[Entries on where items appear]

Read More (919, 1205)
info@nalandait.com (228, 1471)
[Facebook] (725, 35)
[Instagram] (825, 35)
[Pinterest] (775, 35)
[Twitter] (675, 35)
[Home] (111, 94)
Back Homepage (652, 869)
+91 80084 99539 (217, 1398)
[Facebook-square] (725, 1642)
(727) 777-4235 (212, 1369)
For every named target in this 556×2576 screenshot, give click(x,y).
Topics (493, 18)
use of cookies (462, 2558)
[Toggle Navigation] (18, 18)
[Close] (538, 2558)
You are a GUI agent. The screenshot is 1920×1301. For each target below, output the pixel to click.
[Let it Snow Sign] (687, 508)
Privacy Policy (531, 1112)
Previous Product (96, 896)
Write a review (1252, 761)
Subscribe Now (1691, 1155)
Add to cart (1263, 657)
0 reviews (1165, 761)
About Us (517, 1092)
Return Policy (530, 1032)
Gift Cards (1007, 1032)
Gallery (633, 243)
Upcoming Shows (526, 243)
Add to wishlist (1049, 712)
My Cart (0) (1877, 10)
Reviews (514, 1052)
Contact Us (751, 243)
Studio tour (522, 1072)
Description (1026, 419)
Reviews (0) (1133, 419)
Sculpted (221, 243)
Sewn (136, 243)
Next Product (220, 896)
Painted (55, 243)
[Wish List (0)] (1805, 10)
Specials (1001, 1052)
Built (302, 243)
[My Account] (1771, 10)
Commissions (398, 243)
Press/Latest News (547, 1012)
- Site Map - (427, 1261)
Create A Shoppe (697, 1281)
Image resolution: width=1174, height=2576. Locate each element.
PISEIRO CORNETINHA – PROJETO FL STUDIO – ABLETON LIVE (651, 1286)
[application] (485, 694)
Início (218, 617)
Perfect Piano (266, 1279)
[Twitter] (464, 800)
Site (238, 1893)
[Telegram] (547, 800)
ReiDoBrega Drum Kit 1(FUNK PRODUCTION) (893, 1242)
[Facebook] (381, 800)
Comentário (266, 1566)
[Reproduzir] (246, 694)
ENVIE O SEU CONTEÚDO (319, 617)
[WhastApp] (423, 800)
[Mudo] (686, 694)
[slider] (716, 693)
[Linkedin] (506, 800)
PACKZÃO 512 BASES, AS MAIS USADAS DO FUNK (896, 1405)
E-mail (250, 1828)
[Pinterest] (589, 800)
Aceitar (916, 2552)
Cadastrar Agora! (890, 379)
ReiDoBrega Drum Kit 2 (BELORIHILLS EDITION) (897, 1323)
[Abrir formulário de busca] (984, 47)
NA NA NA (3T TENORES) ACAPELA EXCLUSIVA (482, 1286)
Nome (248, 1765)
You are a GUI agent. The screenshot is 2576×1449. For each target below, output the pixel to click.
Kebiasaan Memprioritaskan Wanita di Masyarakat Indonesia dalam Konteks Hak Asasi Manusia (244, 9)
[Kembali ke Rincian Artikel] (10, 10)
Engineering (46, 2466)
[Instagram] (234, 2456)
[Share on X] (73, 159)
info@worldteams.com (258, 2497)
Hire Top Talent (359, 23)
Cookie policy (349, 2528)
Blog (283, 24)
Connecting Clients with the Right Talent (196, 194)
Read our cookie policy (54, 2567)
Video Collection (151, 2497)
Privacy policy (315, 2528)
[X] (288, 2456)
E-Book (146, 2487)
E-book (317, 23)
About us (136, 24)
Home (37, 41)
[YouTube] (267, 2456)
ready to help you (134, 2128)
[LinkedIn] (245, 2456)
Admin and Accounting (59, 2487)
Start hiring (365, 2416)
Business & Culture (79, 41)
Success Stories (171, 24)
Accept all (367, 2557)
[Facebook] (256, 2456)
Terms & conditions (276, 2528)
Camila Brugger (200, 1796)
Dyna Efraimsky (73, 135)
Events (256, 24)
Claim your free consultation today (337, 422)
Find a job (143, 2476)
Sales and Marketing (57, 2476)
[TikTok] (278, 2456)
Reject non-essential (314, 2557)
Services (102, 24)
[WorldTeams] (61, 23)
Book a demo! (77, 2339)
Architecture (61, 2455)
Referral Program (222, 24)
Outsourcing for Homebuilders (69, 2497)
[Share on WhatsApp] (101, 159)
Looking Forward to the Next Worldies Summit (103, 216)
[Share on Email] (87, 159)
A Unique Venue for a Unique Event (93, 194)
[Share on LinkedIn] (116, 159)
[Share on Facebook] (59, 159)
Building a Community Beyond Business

#### Instructions to follow:
Print the material above line by line, leaving every character unchanged.

#### Written answer:
Read More (919, 1205)
info@nalandait.com (228, 1471)
[Facebook] (725, 35)
[Instagram] (825, 35)
[Pinterest] (775, 35)
[Twitter] (675, 35)
[Home] (111, 94)
Back Homepage (652, 869)
+91 80084 99539 (217, 1398)
[Facebook-square] (725, 1642)
(727) 777-4235 (212, 1369)
For every named target in this 556×2576 screenshot, give click(x,y).
Topics (493, 18)
use of cookies (462, 2558)
[Toggle Navigation] (18, 18)
[Close] (538, 2558)
You are a GUI agent. The screenshot is 1920×1301. For each target below, output the pixel to click.
[Let it Snow Sign] (687, 508)
Privacy Policy (531, 1112)
Previous Product (96, 896)
Write a review (1252, 761)
Subscribe Now (1691, 1155)
Add to cart (1263, 657)
0 reviews (1165, 761)
About Us (517, 1092)
Return Policy (530, 1032)
Gift Cards (1007, 1032)
Gallery (633, 243)
Upcoming Shows (526, 243)
Add to wishlist (1049, 712)
My Cart (0) (1877, 10)
Reviews (514, 1052)
Contact Us (751, 243)
Studio tour (522, 1072)
Description (1026, 419)
Reviews (0) (1133, 419)
Sculpted (221, 243)
Sewn (136, 243)
Next Product (220, 896)
Painted (55, 243)
[Wish List (0)] (1805, 10)
Specials (1001, 1052)
Built (302, 243)
[My Account] (1771, 10)
Commissions (398, 243)
Press/Latest News (547, 1012)
- Site Map - (427, 1261)
Create A Shoppe (697, 1281)
Image resolution: width=1174, height=2576. Locate each element.
PISEIRO CORNETINHA – PROJETO FL STUDIO – ABLETON LIVE (651, 1286)
[application] (485, 694)
Início (218, 617)
Perfect Piano (266, 1279)
[Twitter] (464, 800)
Site (238, 1893)
[Telegram] (547, 800)
ReiDoBrega Drum Kit 1(FUNK PRODUCTION) (893, 1242)
[Facebook] (381, 800)
Comentário (266, 1566)
[Reproduzir] (246, 694)
ENVIE O SEU CONTEÚDO (319, 617)
[WhastApp] (423, 800)
[Mudo] (686, 694)
[slider] (716, 693)
[Linkedin] (506, 800)
PACKZÃO 512 BASES, AS MAIS USADAS DO FUNK (896, 1405)
E-mail (250, 1828)
[Pinterest] (589, 800)
Aceitar (916, 2552)
Cadastrar Agora! (890, 379)
ReiDoBrega Drum Kit 2 (BELORIHILLS EDITION) (897, 1323)
[Abrir formulário de busca] (984, 47)
NA NA NA (3T TENORES) ACAPELA EXCLUSIVA (482, 1286)
Nome (248, 1765)
You are a GUI agent. The screenshot is 2576×1449. For each target below, output the pixel to click.
Kebiasaan Memprioritaskan Wanita di Masyarakat Indonesia dalam Konteks Hak Asasi Manusia (244, 9)
[Kembali ke Rincian Artikel] (10, 10)
Engineering (46, 2466)
[Instagram] (234, 2456)
[Share on X] (73, 159)
info@worldteams.com (258, 2497)
Hire Top Talent (359, 23)
Cookie policy (349, 2528)
Blog (283, 24)
Connecting Clients with the Right Talent (196, 194)
Read our cookie policy (54, 2567)
Video Collection (151, 2497)
Privacy policy (315, 2528)
[X] (288, 2456)
E-Book (146, 2487)
E-book (317, 23)
About us (136, 24)
Home (37, 41)
[YouTube] (267, 2456)
ready to help you (134, 2128)
[LinkedIn] (245, 2456)
Admin and Accounting (59, 2487)
Start hiring (365, 2416)
Business & Culture (79, 41)
Success Stories (171, 24)
Accept all (367, 2557)
[Facebook] (256, 2456)
Terms & conditions (276, 2528)
Camila Brugger (200, 1796)
Dyna Efraimsky (73, 135)
Events (256, 24)
Claim your free consultation today (337, 422)
Find a job (143, 2476)
Sales and Marketing (57, 2476)
[TikTok] (278, 2456)
Reject non-essential (314, 2557)
Services (102, 24)
[WorldTeams] (61, 23)
Book a demo! (77, 2339)
Architecture (61, 2455)
Referral Program (222, 24)
Outsourcing for Homebuilders (69, 2497)
[Share on WhatsApp] (101, 159)
Looking Forward to the Next Worldies Summit (103, 216)
[Share on Email] (87, 159)
A Unique Venue for a Unique Event (93, 194)
[Share on LinkedIn] (116, 159)
[Share on Facebook] (59, 159)
Building a Community Beyond Business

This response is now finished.